Boy 10: Renewed (Artist) Card

Boy 10, you are also an artist.

This is tough. I am suspicious.

You clicked me–you didn’t engage with the traditional Harry Potter icebreaker. You went with The West Wing. I think maybe that’s how you caught me off-guard ’cause I’m actively trying to avoid artists. It’s not a dealbreaker; it’s just a preference.

I insist that if we are both artists we must know each other. I do some stalking, and we do have a few friends in common, but the connections are pretty peripheral. You say you’ve never (to your knowledge lol) dated or slept with an artist… I drop my number like a true traitor to my kind.

I ask you to send me some of your work… am I the only person who can’t imagine getting involved with someone whose work I don’t respect? I like your work. I tell you so! Several Passover/Easter and musical jokes later… we settle on a date and time.

I’m a big fan of CAPS LOCK in my texting persona. I think it pretty accurately reflects my general exuberance. You are also only the second person I’ve encountered digitally who uses what I call the Emily Dickinson Capital Letters for Emphasis–not all the time, but strategically and well. It’s sexy.

And, here, Dear Readers, is The Sexiest Part: because we are both artists, we were able to meet up during the day! We decided on a stroll in Washington Square Park ’cause it turns out neither of us drinks coffee.

It gets better.

You say that you have to return your library books at some point. Would I be interested in accompanying you? Boy, would I. We stroll to the library and talk about what you just read. Turns out we went to a branch that is closed for renovation. You realize you knew that and lead us to another branch. A man who knows not one, but two, local library branches. Be Still, My Heart.

I ask you about your work. It’s shorter form. You ask me about mine. It’s longer form. We talk about identity politics in art… is an artist meant to work with what they know? With their own experiences? Or is there something to the outsider looking in? Providing a new perspective with aesthetic distance? In fact, you are very interested in writing about people you virulently disagree with. While processing your own privilege.

I tell you about some young aspiring artists I know who ask me for coffee and advice. I am reluctant to provide it (imposter syndrome), but I wish someone had provided me with guidance of any kind… so I do. And one young actor asked me once: “Isn’t it easier for female actors because they have their beauty?” And I took him to town. No, no, it’s not. In fact, the attention paid to their beauty (which is inherently fleeting) is a huge and horrible bottleneck in the industry that prioritizes and fetishizes women’s bone structures instead of their abilities.

You agree.

But you also provide a caveat; you say, “Maybe he was trying to compliment you on your aesthetics in a roundabout way.” Boy 10, are you complimenting my aesthetics in a roundabout way?

You walk me all the way to work.

I want to thank you:

  1. You assured me that you’re not one to hold grudges, so should we ever encounter each other artistically, it’s ok. This is sweet, transparent and kind.
  2. You’re a real creator. You inhale and surround yourself with literature and inspiration. You exhale and make work that you’re proud of and that reflects the questions you have about the world.
  3. I renewed my library card while you returned your books. So productive.
  4. You can meet during the day. Not a small deal. You, like me, do not have to stay on Muggle 9-5 hours. We are the magic makers with dumb/awesome schedules. Oh, that reminds me… Ode by Arthur O’Shaughnessy… Bolding mine. Not the author’s.

----

(The problem):
In the Boy 10 post:
(a) Which show did Boy 10 go with instead of the Harry Potter icebreaker?
(b) Where did the two decide to stroll?
(c) What did the writer do while Boy 10 returned his books?
Answer using only the Boy 10 post.

(Information supplied):
----

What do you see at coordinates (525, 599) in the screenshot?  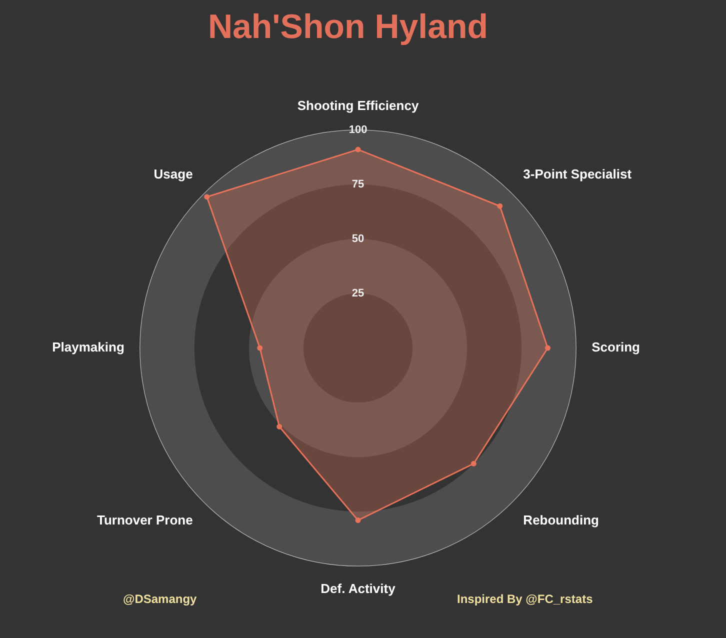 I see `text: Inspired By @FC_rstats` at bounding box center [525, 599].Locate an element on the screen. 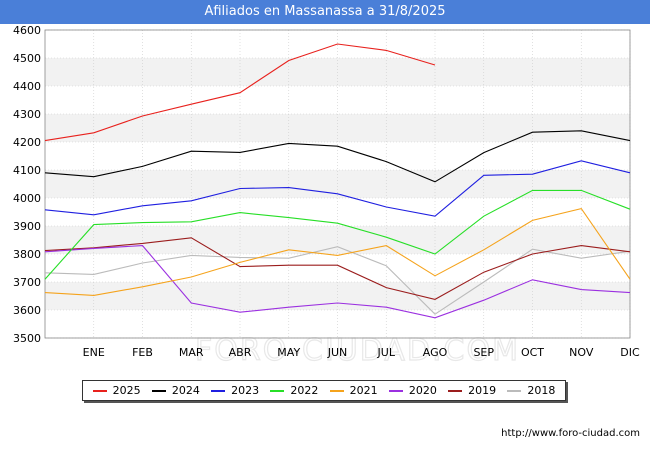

----

(Answer to the exercise):
(a) The West Wing
(b) Washington Square Park
(c) Renewed a library card